As shown in fig. 1 to 11, the present invention provides an air outlet assembly suitable for an air conditioner, the air outlet assembly includes: the air-out frame 10, the air-out frame 10 includes the air-out channel 11, the air-out channel 11 includes the air intake 12 of the channel used for communicating with air outlet of the blower of the air duct assembly 200 of the air conditioner and at least two channel air outlets 13 used for communicating with external environment; the flow guide structure 30 is movably arranged in the air outlet channel 11 so as to control the flow rate of the air flow flowing from the channel air inlet 12 to each channel air outlet 13 through the movement of the flow guide structure 30; wherein, one side of each channel air outlet 13 close to the external environment is provided with a first air sweeping mechanism 40, and the first air sweeping mechanism 40 is installed on the air outlet frame 10, so as to be used for opening or closing the corresponding channel air outlet 13 or moving at the corresponding channel air outlet 13 to sweep air along a first direction.

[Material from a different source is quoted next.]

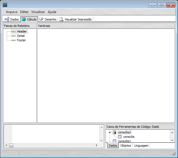Click the consulta2 database icon

(x=115, y=132)
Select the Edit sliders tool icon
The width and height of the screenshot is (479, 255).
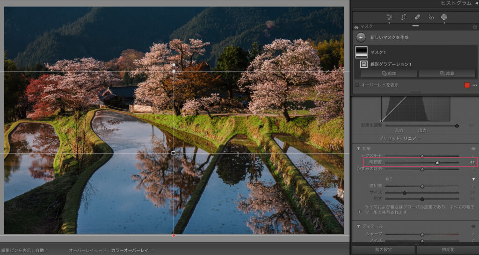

The air outlet assembly of the invention is suitable for the air conditioner, the air outlet assembly includes: the air-out frame 10, the air-out frame 10 includes the air-out channel 11, the air-out channel 11 includes the air intake 12 of the channel used for communicating with air outlet of the blower of the air duct assembly 200 of the air conditioner and at least two channel air outlets 13 used for communicating with external environment; the flow guide structure 30 is movably arranged in the air outlet channel 11 so as to control the flow rate of the air flow flowing from the channel air inlet 12 to each channel air outlet 13 through the movement of the flow guide structure 30; wherein, one side of each channel air outlet 13 close to the external environment is provided with a first air sweeping mechanism 40, and the first air sweeping mechanism 40 is installed on the air outlet frame 10, so as to be used for opening or closing the corresponding channel air outlet 13 or moving at the corresponding channel air outlet 13 to sweep air along a first direction. Like this, make the air conditioner have the air-out mode of multiple difference through the motion of control water conservancy diversion structure 30 and each first wind mechanism 40 of sweeping for the air conditioner adopts single fan can realize diversified air supply, and the switching of air outlet does not influence the utilization ratio of the evaporimeter of air conditioner, has solved the air conditioner that has double fan among the prior art and has leaded to the refrigeration or the not good problem of heating effect because of the effective usable floor area of evaporimeter is less when single wind gap goes out wind. Meanwhile, the air supply range of the air conditioner is enlarged, the problems that the air supply mode of the cabinet air conditioner in the prior art is single and the air supply angle is small are solved, the energy utilization rate of the air conditioner is improved, the energy efficiency of the air conditioner is improved, the comfort of the air conditioner is improved, the structure is simple, the air conditioner is easy to disassemble and assemble, and the production cost of the air conditioner is reduced.

Specifically, at least two passage outlets 13 are arranged at intervals in a direction perpendicular to the extending direction of the passage outlets 13.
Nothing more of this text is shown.